Task description: Reproduce the records that follow exactly as they are written.

Source data:

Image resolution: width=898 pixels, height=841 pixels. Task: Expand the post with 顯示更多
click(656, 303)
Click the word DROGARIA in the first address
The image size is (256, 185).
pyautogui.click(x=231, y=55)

Exercise response:
Image resolution: width=898 pixels, height=841 pixels. Task: Expand the post with 顯示更多
click(656, 303)
Click the word DROGARIA in the first address
The image size is (256, 185).
pyautogui.click(x=231, y=55)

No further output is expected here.